Cate Blanchett wore gold sequins and “Elvis” filmmaker Baz Luhrmann directed a group photo shoot at the Australian Oscars Nominees Reception held Thursday night in Hollywood at the Chateau Marmont penthouse.
The guest list also included Oscar nominees from “Elvis,” including Luhrmann, DP Mandy Walker, costume designer Catherine Martin and producers Gail Berman, Schuyler Weiss and Patrick McCormick. Also joining in the festivities was filmmaker Lachlan Pendragon, director of “An Ostrich Told Me the World Is Fake and I Think I Believe It,” which is nominated for best animated short film.

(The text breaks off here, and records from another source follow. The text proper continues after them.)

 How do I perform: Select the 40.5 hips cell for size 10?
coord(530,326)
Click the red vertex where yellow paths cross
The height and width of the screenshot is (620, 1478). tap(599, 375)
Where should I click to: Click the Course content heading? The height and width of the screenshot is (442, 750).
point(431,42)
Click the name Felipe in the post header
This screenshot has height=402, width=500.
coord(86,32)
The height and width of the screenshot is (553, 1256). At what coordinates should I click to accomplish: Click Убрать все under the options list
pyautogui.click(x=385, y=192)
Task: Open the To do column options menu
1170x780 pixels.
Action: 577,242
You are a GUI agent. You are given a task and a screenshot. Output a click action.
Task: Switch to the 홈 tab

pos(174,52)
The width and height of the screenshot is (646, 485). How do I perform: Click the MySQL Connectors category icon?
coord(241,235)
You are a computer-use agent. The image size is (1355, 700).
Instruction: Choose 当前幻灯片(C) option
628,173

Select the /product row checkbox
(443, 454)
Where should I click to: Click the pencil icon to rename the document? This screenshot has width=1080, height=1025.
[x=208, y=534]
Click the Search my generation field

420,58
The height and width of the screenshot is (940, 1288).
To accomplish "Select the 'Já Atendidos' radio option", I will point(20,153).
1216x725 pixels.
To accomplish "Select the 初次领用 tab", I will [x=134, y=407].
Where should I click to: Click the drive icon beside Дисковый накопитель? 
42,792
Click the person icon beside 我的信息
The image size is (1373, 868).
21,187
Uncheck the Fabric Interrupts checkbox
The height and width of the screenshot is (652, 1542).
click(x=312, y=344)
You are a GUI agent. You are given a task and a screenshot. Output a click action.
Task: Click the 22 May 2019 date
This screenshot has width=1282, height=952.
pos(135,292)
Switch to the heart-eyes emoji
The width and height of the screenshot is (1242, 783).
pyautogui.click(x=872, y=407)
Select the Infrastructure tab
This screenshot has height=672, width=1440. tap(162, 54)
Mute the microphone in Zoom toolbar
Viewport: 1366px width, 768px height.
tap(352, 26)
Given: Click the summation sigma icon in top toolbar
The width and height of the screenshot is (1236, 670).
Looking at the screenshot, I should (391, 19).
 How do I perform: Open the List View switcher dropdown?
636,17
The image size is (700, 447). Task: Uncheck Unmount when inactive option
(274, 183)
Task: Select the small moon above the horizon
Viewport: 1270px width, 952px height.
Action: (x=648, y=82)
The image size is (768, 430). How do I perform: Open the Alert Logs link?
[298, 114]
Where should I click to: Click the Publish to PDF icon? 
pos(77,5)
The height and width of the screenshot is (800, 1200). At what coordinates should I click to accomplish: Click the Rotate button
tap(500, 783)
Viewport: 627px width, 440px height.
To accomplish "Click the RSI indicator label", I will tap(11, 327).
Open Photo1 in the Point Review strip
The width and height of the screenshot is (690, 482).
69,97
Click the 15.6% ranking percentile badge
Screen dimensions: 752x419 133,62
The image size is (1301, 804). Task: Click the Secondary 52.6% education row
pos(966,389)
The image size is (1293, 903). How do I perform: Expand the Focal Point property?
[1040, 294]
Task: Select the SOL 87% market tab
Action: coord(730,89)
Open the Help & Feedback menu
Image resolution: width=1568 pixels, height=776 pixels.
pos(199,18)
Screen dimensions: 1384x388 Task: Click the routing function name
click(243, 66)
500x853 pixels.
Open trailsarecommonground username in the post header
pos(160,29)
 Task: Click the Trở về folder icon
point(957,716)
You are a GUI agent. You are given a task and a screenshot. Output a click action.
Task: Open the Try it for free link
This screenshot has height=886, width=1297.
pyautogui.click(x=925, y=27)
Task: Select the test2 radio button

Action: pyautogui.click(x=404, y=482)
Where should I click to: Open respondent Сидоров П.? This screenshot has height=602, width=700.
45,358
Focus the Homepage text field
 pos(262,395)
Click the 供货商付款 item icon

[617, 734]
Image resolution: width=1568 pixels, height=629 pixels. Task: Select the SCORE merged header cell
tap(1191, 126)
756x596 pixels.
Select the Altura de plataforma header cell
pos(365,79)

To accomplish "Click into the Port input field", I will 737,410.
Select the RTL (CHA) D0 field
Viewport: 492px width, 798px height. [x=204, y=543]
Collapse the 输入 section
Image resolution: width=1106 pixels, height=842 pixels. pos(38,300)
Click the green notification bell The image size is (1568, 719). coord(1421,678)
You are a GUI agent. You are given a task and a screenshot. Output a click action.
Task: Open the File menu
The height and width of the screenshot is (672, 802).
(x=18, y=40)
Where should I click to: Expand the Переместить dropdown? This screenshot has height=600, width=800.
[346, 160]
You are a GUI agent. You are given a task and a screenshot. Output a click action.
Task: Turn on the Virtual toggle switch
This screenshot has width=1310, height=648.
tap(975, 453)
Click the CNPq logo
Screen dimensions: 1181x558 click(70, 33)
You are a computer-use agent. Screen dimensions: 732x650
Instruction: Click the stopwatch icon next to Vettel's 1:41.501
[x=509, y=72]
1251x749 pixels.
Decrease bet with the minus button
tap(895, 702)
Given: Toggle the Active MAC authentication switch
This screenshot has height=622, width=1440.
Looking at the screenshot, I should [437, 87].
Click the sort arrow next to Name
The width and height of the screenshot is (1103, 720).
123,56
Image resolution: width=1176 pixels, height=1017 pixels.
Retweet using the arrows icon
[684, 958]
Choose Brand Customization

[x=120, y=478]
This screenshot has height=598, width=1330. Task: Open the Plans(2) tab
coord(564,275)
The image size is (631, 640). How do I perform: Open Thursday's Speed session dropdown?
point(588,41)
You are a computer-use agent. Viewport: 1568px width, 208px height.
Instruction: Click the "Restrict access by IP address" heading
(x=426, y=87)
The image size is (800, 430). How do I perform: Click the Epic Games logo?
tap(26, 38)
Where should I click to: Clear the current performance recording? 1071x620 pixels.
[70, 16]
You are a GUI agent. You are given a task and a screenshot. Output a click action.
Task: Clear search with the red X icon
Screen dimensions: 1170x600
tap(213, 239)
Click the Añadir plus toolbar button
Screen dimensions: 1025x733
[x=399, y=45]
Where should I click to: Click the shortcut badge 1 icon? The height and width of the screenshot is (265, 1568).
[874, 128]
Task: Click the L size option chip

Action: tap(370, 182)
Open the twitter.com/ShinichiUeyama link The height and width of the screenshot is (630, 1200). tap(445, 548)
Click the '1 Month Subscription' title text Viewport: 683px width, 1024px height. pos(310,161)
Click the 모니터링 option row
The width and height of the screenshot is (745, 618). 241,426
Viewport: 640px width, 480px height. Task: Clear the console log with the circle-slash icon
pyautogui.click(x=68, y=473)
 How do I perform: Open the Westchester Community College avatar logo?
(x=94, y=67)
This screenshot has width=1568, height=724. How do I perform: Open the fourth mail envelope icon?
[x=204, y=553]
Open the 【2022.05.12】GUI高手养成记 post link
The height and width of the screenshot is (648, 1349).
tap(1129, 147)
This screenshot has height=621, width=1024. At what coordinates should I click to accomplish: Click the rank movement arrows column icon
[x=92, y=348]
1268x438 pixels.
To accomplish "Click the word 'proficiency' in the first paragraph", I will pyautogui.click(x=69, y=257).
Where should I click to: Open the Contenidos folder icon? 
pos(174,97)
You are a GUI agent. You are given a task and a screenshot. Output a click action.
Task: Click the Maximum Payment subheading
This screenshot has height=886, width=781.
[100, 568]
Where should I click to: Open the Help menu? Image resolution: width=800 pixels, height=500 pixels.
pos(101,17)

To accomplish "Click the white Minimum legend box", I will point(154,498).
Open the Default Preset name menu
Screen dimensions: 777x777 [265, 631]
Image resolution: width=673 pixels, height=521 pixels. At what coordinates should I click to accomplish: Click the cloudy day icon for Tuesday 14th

The event was hosted by Australian Consul-General Los Angeles Ambassador Jane Duke, Ausfilm, Screen Australia and Australians in Film (AiF)
Duke said the event is “a great opportunity to support and celebrate the Australian screen community’s creative brilliance and success, which has been recognized over many decades.”
She continued, “This year’s Academy Awards is no exception, with 12 Australians nominated across nine categories – a testament to their incredible talent and Australia’s capability in film-making. Catherine Martin is the most Awarded Australian at the Oscars. With some 196 Oscar nominations and 58 wins since the Oscars began in 1929, Australia has had outsized impact and global influence in the entertainment industry. Bringing this community together amplifies their collective achievements as fantastic ambassadors for the screen sector and for Australia.”
Cate Blanchett and Mandy Walker
Walker made history earlier this week by becoming the first woman to receive the American Society of Cinematographers Award in the feature competition for “Elvis.” If she also wins the Oscar, she will be the first female DP to do so. Walker told Variety she was still “pinching myself” over the ASC win. As for the Oscars, she said, “I’m nervous, I’m excited. But I’m just really proud to be there.”
Walker added that she always enjoys attending a celebration of Australian talent. “I love seeing all the other Aussies when I’m here. I can’t believe it’s such a small population and that we’ve done so well,” she noted, particularly in the cinematography category. Just last year, both Greig Frasier (“Dune”) and Ari Wegner (“The Power of the Dog”) were nominated in the category, with Frasier taking home the gold. She also cited such Oscar winners as Russell Boyd (“Master and Commander: Far Side of the World”), Dean Semler (“Dances with Wolves”) and John Seale (“The English Patient”) as some of her mentors who have reached out with regards.
So why is Australia such a great source of talent? Duke has some thoughts on the matter. “Government investment in the arts in a variety of ways assists Australia in producing remarkable talent,” she noted. “There is support for creative learning institutions, such as the National Institute of Dramatic Art with alumni that includes this year’s nominees Cate Blanchett and Baz Luhrmann and the Australian Film and Television School that Oscar winners Jane Campion and Dion Beebe attended.”
She continued, “Through Screen Australia, the Government supports people and projects in development and production across film, television, online and games. Ongoing government investment in attracting international productions to Australia has also supported and stimulated fulfilling careers in screen. Australians are known in the entertainment industry for being hardworking, collegiate, and getting the job done, and our innate cultural characteristics like curiosity and interest in the world are assets for success.”
After dining on appetizers and cocktails with a stunning view of Los Angeles, guests were gifted with a copy of the book “Red Carpet: Oscars,” courtesy of Thames & Hudson, for which Blanchett wrote the foreword.